▸ **Work instructions**
Go through the entries below and collect each line with the string "button" in it.

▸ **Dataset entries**
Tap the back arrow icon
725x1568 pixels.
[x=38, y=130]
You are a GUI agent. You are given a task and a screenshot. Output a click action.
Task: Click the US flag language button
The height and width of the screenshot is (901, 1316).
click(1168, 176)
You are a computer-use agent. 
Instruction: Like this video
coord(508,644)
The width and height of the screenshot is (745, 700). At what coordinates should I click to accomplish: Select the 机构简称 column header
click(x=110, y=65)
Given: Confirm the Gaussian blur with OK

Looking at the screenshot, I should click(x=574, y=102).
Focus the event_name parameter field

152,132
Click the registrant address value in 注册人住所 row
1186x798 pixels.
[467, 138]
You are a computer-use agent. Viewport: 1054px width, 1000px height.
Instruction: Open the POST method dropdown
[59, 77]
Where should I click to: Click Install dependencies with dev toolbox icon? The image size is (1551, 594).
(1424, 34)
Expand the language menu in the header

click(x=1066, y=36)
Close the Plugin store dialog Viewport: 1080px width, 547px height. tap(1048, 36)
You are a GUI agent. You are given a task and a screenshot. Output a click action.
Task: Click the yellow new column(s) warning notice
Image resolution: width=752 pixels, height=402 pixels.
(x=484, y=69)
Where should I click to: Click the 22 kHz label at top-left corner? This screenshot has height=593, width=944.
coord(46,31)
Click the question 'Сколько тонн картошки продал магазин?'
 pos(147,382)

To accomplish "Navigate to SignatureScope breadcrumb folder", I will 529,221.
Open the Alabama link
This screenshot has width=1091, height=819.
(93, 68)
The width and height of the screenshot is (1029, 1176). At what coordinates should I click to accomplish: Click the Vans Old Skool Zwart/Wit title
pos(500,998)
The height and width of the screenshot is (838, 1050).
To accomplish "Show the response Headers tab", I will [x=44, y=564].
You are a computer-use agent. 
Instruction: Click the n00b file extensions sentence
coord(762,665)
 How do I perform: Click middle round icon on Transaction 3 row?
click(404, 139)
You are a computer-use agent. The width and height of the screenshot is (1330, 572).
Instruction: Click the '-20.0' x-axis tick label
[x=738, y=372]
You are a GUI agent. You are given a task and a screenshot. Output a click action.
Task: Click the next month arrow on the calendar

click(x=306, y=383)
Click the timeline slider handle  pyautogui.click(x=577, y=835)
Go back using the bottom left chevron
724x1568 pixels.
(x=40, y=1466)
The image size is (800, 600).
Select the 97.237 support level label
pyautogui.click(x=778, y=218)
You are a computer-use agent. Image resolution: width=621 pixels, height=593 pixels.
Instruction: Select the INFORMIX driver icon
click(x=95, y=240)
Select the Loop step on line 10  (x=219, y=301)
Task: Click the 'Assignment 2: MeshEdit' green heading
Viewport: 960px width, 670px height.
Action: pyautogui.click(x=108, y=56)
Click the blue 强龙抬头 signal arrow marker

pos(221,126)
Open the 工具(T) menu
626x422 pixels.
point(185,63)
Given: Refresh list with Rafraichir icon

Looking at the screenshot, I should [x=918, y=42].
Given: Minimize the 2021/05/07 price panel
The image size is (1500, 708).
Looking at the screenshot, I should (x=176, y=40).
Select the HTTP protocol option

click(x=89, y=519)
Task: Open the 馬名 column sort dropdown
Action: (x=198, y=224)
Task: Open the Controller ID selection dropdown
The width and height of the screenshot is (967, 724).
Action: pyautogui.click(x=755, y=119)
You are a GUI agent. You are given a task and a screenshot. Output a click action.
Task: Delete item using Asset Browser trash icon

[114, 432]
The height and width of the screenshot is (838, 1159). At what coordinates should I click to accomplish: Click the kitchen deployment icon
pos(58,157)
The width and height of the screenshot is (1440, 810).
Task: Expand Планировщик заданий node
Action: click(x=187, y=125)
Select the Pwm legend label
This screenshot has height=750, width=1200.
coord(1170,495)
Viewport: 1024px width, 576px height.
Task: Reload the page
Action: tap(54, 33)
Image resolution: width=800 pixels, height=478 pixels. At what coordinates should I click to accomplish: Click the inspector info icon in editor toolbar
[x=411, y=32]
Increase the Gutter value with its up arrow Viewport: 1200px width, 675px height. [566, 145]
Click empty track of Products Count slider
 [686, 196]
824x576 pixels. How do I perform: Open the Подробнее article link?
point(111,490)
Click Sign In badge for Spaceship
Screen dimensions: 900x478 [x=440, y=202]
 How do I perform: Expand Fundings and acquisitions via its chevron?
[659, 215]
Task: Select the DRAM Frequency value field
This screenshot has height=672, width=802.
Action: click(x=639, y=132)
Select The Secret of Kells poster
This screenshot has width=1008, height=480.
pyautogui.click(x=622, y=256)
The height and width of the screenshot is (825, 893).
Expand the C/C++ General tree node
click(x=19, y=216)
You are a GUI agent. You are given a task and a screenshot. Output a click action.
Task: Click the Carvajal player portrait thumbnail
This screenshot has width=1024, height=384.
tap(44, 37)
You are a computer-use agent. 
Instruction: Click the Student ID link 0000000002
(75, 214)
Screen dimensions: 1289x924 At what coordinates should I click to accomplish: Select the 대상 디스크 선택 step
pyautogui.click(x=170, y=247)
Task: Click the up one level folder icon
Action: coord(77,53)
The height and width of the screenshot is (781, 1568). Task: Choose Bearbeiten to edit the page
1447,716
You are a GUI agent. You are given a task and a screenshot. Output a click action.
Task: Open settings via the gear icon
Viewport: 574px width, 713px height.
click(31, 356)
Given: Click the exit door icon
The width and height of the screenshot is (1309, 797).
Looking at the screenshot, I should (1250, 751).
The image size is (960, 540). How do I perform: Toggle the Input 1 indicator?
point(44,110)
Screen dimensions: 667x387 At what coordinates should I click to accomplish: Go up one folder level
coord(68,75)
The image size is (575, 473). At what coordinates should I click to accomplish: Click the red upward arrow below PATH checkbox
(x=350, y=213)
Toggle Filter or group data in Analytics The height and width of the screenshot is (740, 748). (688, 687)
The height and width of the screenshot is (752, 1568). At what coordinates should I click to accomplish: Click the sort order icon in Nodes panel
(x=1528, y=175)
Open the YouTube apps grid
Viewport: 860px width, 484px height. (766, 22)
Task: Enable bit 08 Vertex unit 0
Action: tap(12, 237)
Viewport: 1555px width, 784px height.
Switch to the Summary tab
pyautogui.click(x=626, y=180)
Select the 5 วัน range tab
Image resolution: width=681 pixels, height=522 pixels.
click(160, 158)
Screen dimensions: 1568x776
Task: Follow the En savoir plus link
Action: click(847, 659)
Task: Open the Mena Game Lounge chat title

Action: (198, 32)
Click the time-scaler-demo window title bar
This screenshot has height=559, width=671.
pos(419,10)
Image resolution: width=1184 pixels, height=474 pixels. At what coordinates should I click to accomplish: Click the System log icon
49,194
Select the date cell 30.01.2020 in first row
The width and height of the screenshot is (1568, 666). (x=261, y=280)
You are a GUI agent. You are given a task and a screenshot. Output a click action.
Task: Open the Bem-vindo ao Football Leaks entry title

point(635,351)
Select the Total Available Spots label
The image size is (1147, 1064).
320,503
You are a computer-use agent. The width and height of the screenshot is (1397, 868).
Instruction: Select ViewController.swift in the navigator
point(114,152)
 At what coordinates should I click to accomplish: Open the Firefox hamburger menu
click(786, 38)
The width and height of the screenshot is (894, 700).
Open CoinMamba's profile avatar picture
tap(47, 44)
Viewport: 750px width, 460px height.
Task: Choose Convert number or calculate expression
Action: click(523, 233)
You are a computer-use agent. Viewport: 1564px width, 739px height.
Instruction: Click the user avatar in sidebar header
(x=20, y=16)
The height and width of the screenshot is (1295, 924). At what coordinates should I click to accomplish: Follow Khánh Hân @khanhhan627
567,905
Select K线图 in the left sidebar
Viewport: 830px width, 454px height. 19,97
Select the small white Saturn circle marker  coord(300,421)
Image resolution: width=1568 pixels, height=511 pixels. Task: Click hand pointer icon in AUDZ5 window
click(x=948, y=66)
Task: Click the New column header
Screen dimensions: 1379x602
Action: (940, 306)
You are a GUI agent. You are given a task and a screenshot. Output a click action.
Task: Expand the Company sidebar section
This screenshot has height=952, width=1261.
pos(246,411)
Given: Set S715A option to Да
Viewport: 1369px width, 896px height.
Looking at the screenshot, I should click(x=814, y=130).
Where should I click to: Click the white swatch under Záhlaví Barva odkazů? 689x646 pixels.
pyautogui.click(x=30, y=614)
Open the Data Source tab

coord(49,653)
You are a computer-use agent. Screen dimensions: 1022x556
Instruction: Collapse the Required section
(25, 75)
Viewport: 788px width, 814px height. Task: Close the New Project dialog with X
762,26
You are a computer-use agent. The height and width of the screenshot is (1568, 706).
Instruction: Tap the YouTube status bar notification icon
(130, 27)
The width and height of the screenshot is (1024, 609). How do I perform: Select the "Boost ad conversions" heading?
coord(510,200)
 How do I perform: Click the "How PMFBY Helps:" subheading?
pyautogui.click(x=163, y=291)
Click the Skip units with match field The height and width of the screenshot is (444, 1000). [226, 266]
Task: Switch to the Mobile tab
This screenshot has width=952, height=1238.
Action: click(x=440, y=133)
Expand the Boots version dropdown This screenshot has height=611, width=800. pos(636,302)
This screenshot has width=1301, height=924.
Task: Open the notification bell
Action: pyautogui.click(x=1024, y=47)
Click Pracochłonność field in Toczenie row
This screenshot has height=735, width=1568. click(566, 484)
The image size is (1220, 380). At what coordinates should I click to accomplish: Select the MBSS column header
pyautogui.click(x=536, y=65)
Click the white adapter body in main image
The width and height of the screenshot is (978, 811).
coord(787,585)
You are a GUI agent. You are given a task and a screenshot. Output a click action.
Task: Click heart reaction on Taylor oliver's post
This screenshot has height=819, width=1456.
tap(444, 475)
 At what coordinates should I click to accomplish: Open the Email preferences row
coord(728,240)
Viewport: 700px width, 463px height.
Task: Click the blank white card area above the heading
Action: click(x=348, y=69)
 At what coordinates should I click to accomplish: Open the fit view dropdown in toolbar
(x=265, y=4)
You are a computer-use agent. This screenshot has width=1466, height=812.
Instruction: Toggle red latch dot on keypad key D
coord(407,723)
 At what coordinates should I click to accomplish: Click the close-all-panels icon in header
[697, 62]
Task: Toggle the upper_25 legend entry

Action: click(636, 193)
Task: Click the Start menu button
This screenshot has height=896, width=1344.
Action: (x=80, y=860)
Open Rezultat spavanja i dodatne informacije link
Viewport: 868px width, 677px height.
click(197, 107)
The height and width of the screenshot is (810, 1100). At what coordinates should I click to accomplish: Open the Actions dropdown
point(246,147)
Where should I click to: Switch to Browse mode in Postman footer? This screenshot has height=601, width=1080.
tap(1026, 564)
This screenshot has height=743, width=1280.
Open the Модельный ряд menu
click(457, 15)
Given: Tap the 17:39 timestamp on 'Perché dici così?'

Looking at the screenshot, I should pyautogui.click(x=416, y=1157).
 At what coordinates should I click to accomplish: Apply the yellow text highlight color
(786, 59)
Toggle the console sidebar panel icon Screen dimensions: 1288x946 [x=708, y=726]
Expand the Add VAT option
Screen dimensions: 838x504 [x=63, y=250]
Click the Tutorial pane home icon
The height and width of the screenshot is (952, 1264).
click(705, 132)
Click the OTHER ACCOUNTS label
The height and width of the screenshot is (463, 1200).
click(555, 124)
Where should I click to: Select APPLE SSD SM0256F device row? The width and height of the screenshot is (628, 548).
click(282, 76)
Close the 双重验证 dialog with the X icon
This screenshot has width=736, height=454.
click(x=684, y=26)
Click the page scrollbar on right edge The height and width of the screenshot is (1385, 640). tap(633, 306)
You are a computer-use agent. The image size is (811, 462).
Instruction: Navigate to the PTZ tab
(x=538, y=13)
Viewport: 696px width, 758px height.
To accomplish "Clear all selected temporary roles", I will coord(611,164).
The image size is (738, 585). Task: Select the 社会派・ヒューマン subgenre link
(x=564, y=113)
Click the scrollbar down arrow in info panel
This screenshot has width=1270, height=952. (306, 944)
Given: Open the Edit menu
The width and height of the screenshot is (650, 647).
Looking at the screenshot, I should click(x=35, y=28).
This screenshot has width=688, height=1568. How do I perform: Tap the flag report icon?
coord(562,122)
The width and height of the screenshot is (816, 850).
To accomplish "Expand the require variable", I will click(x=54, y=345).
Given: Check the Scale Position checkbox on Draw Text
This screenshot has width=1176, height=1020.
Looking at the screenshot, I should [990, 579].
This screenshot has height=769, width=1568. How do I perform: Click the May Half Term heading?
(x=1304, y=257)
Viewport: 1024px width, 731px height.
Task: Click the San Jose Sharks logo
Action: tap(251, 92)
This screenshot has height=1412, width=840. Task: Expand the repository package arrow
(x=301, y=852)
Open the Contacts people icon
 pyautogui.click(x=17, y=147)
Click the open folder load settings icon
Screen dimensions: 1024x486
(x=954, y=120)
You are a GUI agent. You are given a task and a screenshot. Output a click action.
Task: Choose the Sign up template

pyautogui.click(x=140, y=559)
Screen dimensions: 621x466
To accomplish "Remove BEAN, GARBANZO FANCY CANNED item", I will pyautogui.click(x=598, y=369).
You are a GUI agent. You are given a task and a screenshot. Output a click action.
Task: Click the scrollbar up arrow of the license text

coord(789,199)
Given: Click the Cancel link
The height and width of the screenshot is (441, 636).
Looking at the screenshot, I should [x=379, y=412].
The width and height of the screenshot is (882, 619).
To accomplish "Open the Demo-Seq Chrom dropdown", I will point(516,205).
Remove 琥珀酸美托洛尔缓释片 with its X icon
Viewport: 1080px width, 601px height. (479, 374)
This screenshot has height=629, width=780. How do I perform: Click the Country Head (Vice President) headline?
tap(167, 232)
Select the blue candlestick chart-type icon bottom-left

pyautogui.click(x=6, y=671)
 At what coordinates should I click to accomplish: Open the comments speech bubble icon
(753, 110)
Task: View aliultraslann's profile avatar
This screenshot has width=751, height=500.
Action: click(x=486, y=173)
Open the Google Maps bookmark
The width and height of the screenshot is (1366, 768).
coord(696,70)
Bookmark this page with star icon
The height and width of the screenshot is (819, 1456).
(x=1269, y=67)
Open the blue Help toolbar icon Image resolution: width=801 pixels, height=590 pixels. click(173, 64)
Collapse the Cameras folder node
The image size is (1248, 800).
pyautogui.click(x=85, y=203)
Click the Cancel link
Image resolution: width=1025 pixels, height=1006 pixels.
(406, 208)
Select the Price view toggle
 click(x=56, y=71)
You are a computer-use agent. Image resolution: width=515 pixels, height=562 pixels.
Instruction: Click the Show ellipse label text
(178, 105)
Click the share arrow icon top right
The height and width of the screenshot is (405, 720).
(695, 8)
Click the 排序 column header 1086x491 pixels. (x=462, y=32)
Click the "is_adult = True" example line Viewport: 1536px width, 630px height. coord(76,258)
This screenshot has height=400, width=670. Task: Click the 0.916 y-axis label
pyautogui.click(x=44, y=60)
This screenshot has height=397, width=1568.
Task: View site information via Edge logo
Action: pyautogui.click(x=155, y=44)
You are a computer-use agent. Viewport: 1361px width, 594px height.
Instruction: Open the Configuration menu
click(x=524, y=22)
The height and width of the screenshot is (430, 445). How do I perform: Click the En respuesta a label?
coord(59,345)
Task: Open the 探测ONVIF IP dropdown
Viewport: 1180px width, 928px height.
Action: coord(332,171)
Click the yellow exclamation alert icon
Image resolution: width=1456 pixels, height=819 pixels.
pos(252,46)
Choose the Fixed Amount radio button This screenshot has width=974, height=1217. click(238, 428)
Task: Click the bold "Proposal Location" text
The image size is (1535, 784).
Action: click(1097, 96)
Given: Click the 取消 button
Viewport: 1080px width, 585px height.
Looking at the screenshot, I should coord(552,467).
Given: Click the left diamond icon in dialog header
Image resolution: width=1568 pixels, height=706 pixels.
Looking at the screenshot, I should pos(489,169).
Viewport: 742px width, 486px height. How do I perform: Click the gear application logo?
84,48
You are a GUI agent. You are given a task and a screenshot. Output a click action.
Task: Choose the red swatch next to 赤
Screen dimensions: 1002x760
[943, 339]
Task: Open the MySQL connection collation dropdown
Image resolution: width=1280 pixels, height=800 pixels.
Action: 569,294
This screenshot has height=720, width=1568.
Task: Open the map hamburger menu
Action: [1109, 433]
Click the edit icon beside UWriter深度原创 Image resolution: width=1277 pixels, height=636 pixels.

▸ **Solution for this exercise**
Task: Click the US flag language button
Task: Click the Start menu button
Choose the Fixed Amount radio button This screenshot has width=974, height=1217. click(238, 428)
Given: Click the 取消 button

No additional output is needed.